Sunday, October 17, 2010

Dumbo Part 25


This sequence shows the aftermath of Dumbo's flying.

The montage is a great snapshot of the public's preoccupations at the end of the 1930's. Dumbo setting an altitude record relates to the public's ongoing romance with aviation at the time. People like Charles Lindbergh, Amelia Earhart, and Wiley Post were all celebrated aviators of the period (the latter two dying in flight). "Dumbombers for defense" relates to the war in Europe, which the United States would join in 1941. The Hollywood contract had been sign of success at least since the 1910s, when performers started to make big money and in the '30s, movies and radio were the two major mass media. Dumbo's contract also explains Timothy's absence from the final scenes.

What follows the montage is the transformation of the circus. There have previously been scenes of Casey, Jr. in dark and stormy weather. He's now bedecked with flowers and chugging effortlessly in the bright sunlight. The elephant gossips are all smiles and celebrating the one they formerly ostracized. Dumbo's mother has gone from her depressing prison to a luxury car and now nothing stands in the way of her physical contact with her child. The crows have the vicarious pleasure of an outcast triumphing with their help.

The few animators credited here are effects animators, so we're completely without credits for the character animators.

Having watched this film over an extended period of time, the thing that strikes me most is how the main characters of the early Disney features are so passive and so victimized. Snow White does nothing on her own behalf except decide to become a housekeeper for the dwarfs. Pinocchio takes no positive action until he decides to save Gepetto. Dumbo's only positive action is to fly without the magic feather. Bambi goes with the flow until he fights another stag for Faline.

A character's arc implies growth towards a new viewpoint, but in the early Disney films it's like there's a binary switch that gets hit as the climax approaches. The characters don't grow towards maturity, they achieve it in an instant (and in Snow White's case, not at all). While heroes generally have mentors to guide them, in Dumbo the mentors are just about the whole show.

Dumbo's bath sequence isn't critical to the plot; it can be removed without changing the story. But it is crucial emotionally, as it is the only time we see Dumbo after his ears are revealed when he's not under attack of some sort. As a character, Dumbo is pretty much a cipher except for this sequence. There's nothing particularly individual about the way he panics when separated from his mother or the way he is scared when the elephant pyramid falls or when the clowns push him from the building.

This lack of personality, except in the most general terms, may be a reason for the film's success. Dumbo is a blank slate that the audience can write on with their own feelings of victimization. During the depression, there was no shortage of those feelings.

The recurrence of helpless heroes and savvy mentors may say something about Walt Disney himself and may mesh with the zeitgeist of the time.
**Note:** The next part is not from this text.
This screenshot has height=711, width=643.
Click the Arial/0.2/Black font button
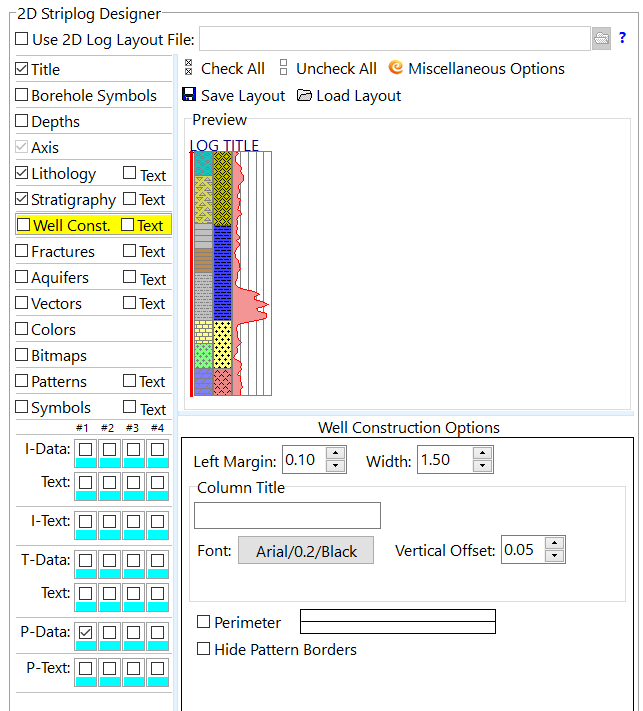coord(305,551)
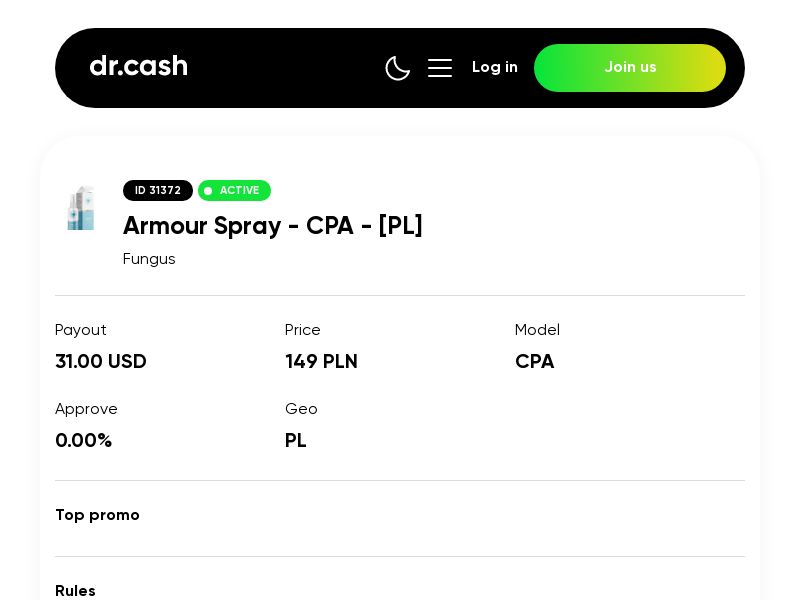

Walt had an older brother who looked out for him and stuck by him as he tried all sorts of questionable schemes and fell victim to a series of predatory businessmen like Charles Mintz, Pat Powers and Harry Cohen. That's practically a blueprint for Pinocchio, and Pinocchio taking responsibility for his actions may correlate to Disney taking ownership of his creations.

If Walt had Roy, America had President Franklin D. Roosevelt. In 1940, he was running for a third term, a first in American history, and he had shepherded the country through the Great Depression. The feelings of helplessness in the face of larger forces and the need for a saviour were reflected in Dumbo.
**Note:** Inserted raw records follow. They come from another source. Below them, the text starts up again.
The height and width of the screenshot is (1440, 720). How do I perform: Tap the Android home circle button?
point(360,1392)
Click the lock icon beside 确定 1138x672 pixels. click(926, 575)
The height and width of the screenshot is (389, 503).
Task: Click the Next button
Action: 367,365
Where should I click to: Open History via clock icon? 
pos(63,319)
In a lot of ways, Disney and the zeitgeist separated in the post-war years. With America having won the war and become a world power, the idea of helplessness was only good for movies aimed at children. Films for adults became a lot more psychologically complex in the '50s and while there was still a lot to be afraid of (the burgeoning youth culture, the cold war and science run amok), the passivity of Disney's animated heroes was no longer mainstream. Even young Jim Hawkins gets to shoot somebody in Disney's live action Treasure Island.

Dumbo was the only Disney feature set in contemporary times until 101 Dalmatians and the only film to address racial issues until The Princess and the Frog. Racial and ethnic stereotypes show up in films like Lady and the Tramp and The Aristocats, but there is no attempt to get beyond stereotypes. If anything, the Disney films shunned present-day problems and were set in the past or in fantasy, where problems were straightforward and solutions were cut off from real-life complexity. The world of 1940 leaks into Dumbo and it's one of the things that makes the film so interesting. In several ways, the film is a precursor to Ralph Bakshi's work and it's a shame that in the intervening 30 years, neither Disney or anyone else was willing to pursue contemporary issues in the form of an animated feature.

Having completed this latest mosaic, I'd like to thank Hans Perk once again for the studio documents that make this (and the other) mosaics possible. I'd also like to thank everyone who took the time to comment.